◆ **PROBLEM REQUIREMENTS**
Word for word, restate every record.

──────── RECORDED INFORMATION ────────

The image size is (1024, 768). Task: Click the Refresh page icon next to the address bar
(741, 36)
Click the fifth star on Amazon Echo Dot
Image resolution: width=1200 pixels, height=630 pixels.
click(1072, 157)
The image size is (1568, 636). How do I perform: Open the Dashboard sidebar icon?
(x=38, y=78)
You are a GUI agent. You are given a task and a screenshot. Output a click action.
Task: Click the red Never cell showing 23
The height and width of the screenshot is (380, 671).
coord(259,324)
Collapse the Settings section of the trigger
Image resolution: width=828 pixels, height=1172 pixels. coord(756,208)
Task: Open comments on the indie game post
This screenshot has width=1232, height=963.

────────

◆ **ANSWER TO THE PROBLEM**
The image size is (1024, 768). Task: Click the Refresh page icon next to the address bar
(741, 36)
Click the fifth star on Amazon Echo Dot
Image resolution: width=1200 pixels, height=630 pixels.
click(1072, 157)
The image size is (1568, 636). How do I perform: Open the Dashboard sidebar icon?
(x=38, y=78)
You are a GUI agent. You are given a task and a screenshot. Output a click action.
Task: Click the red Never cell showing 23
The height and width of the screenshot is (380, 671).
coord(259,324)
Collapse the Settings section of the trigger
Image resolution: width=828 pixels, height=1172 pixels. coord(756,208)
Task: Open comments on the indie game post
This screenshot has width=1232, height=963.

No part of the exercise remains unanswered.